*** Opening Entries provided ***

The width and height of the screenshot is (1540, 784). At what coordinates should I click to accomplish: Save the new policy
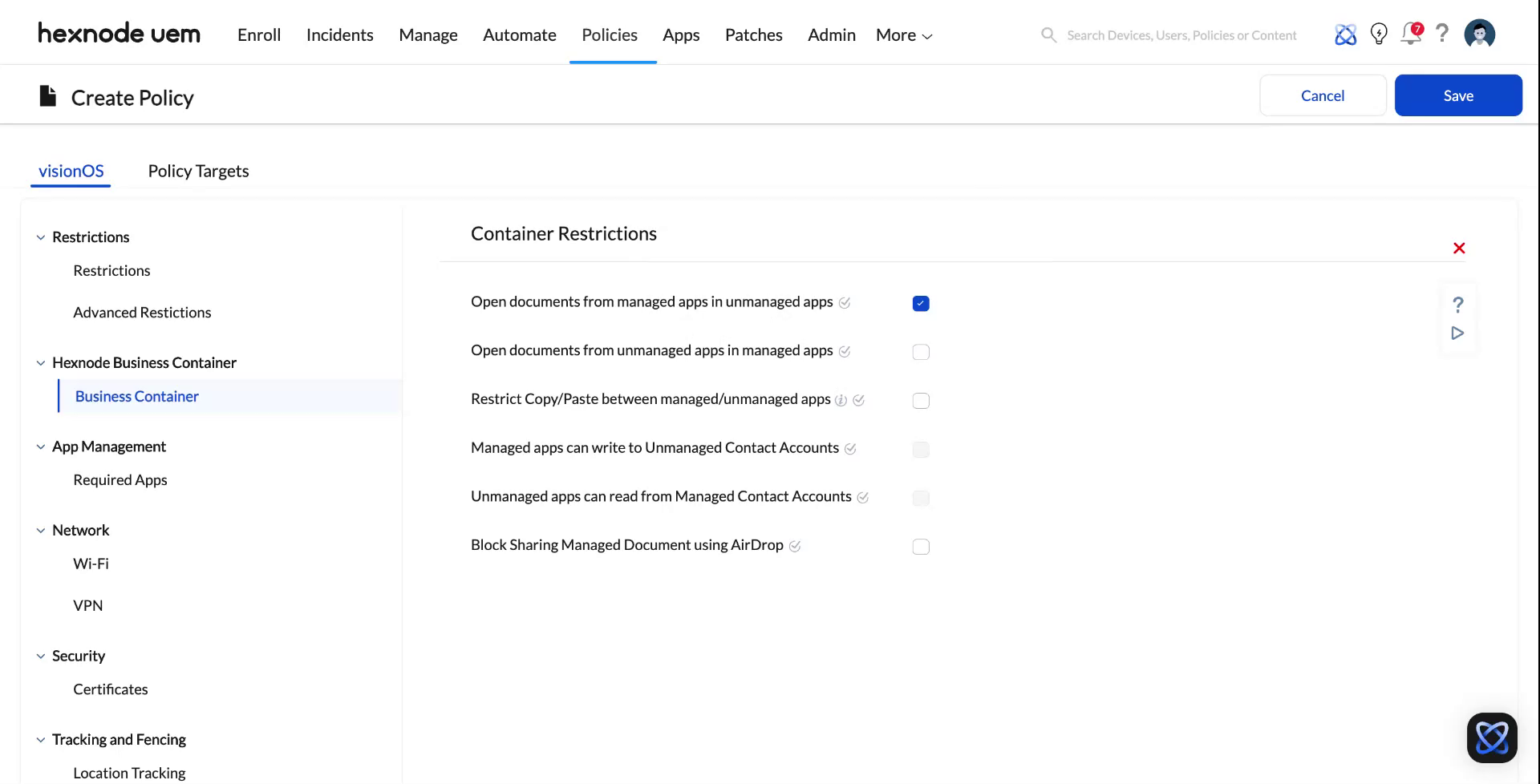click(x=1458, y=95)
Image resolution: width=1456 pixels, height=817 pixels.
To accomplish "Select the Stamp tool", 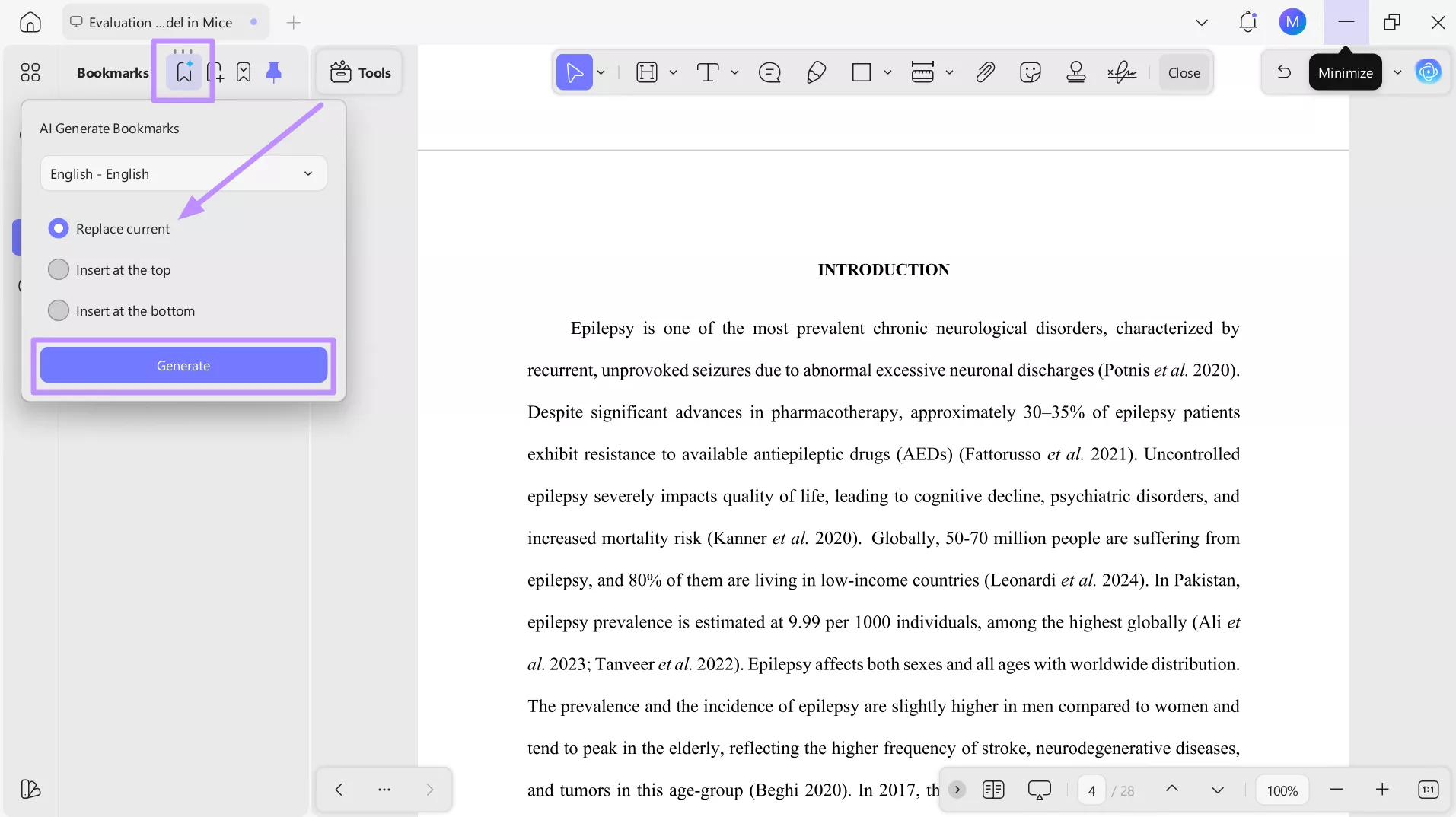I will (1076, 72).
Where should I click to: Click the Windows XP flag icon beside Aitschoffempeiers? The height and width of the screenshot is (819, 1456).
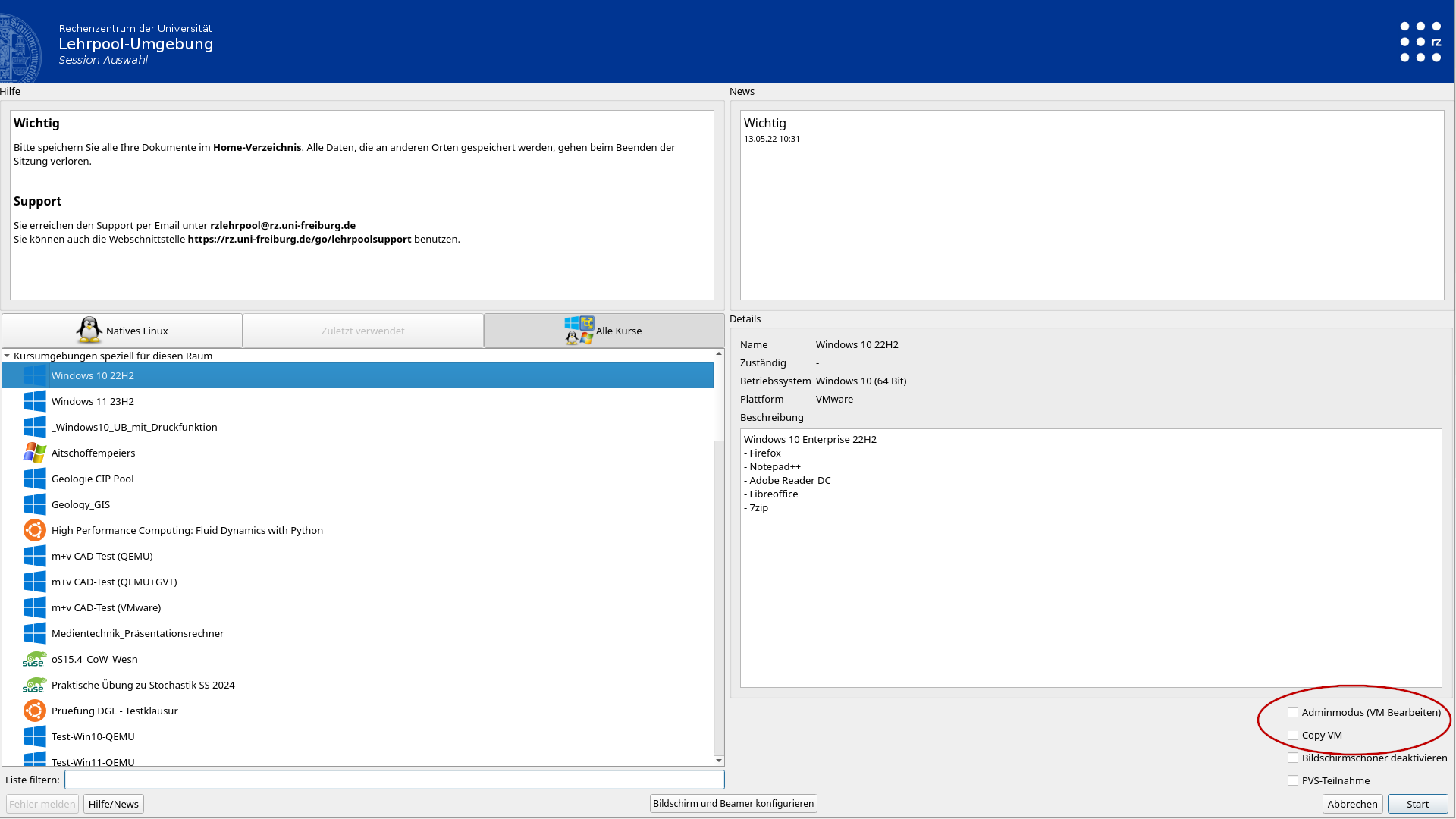point(35,453)
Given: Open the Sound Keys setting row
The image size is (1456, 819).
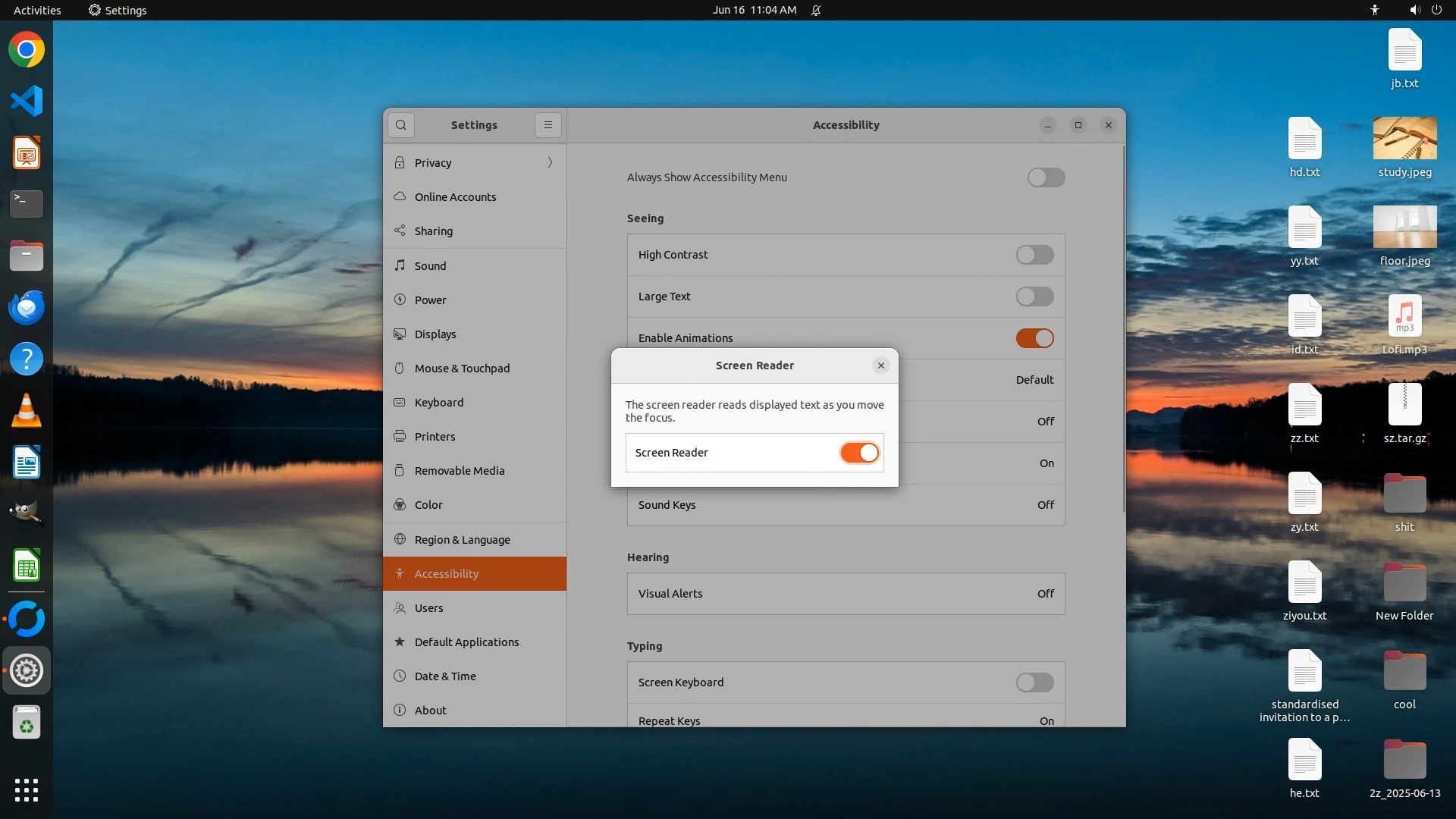Looking at the screenshot, I should 846,505.
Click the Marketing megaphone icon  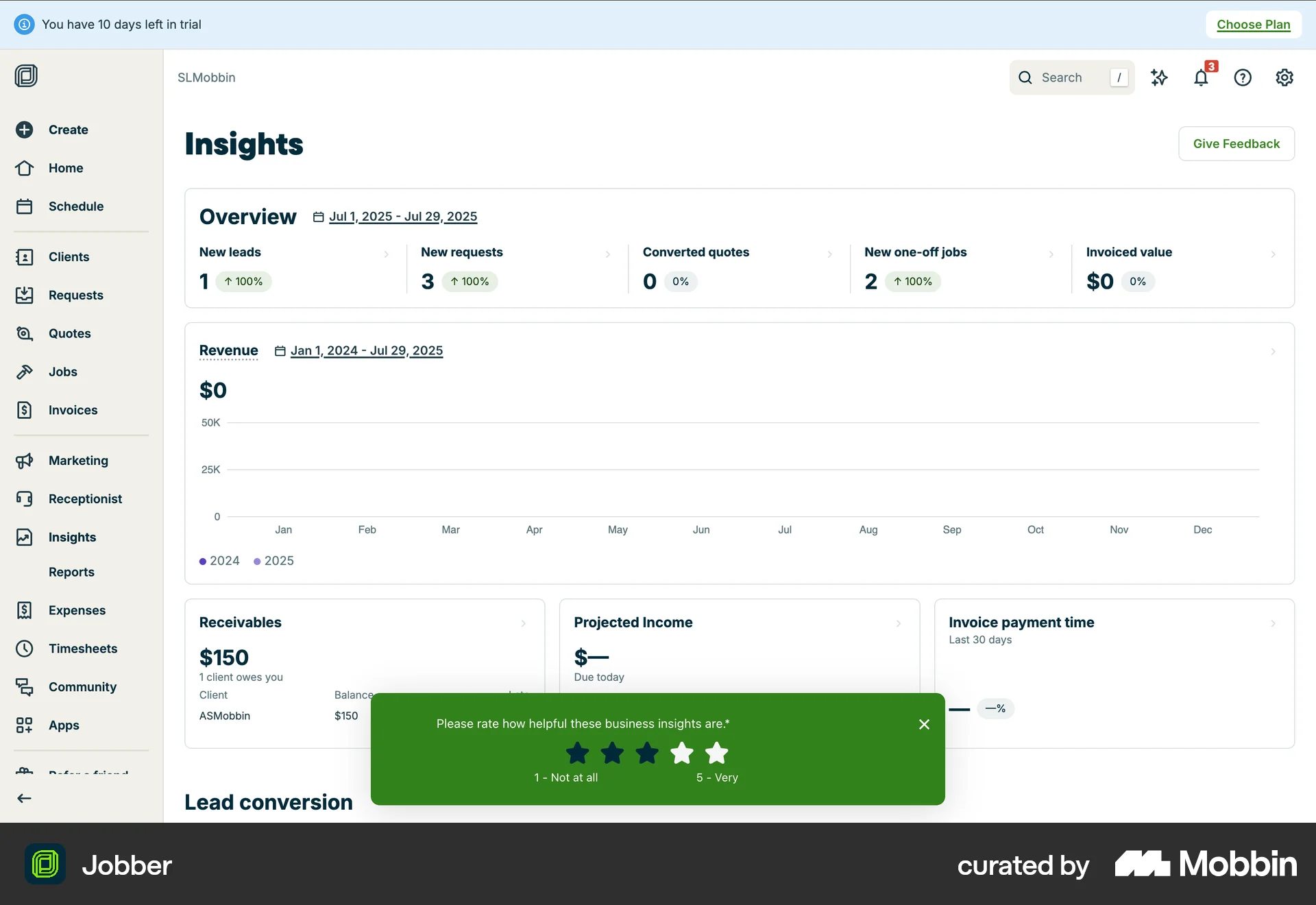pos(25,460)
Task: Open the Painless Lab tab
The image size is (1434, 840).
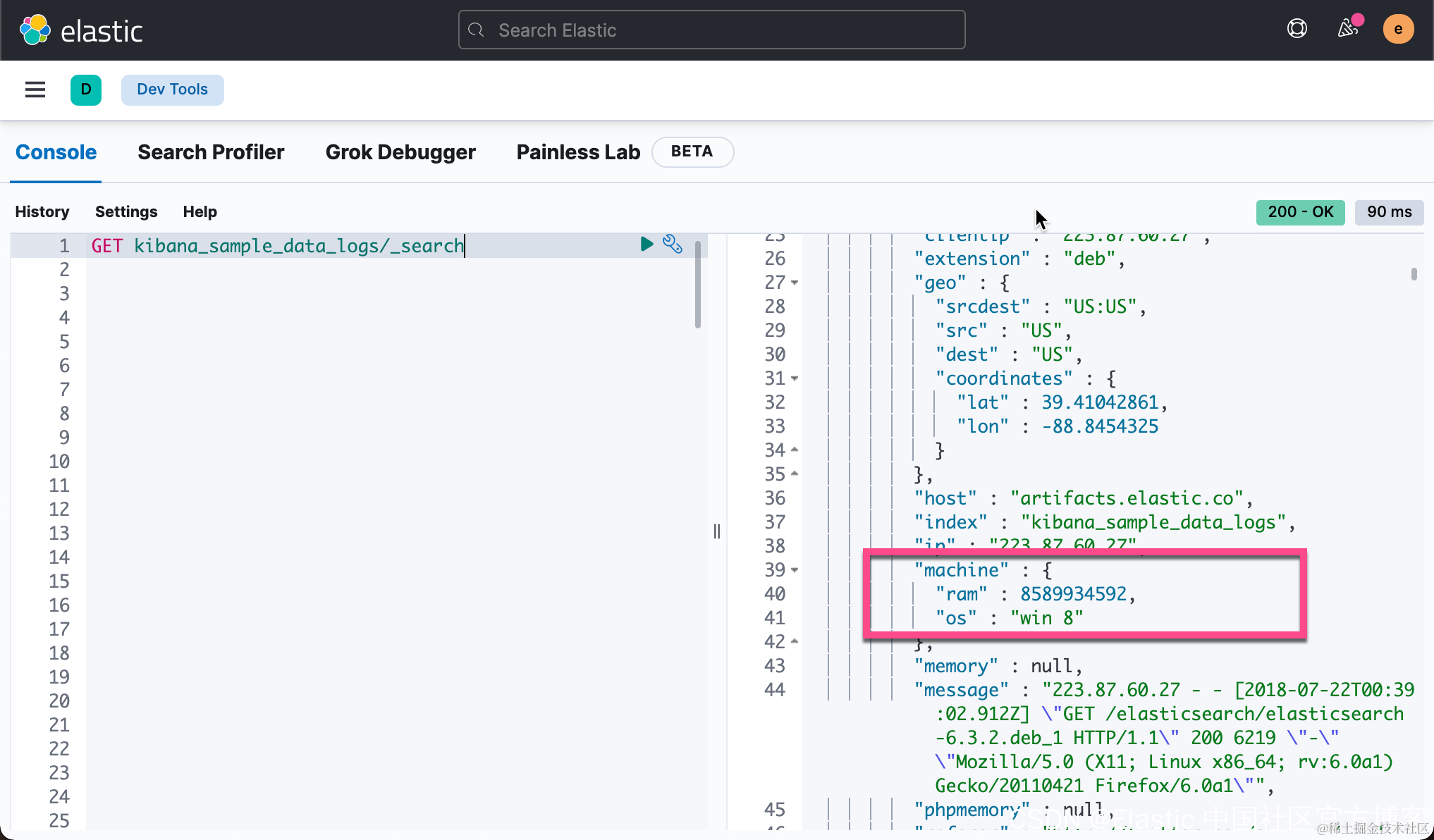Action: click(x=578, y=152)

*** Closing Entries provided ***

## Required work
Your task is to restate word for word the lines from the one containing "Task: Open the Painless Lab tab" through the last line of the data, both ends included, with no pictures.

## Answer
Task: Open the Painless Lab tab
The image size is (1434, 840).
Action: click(x=578, y=152)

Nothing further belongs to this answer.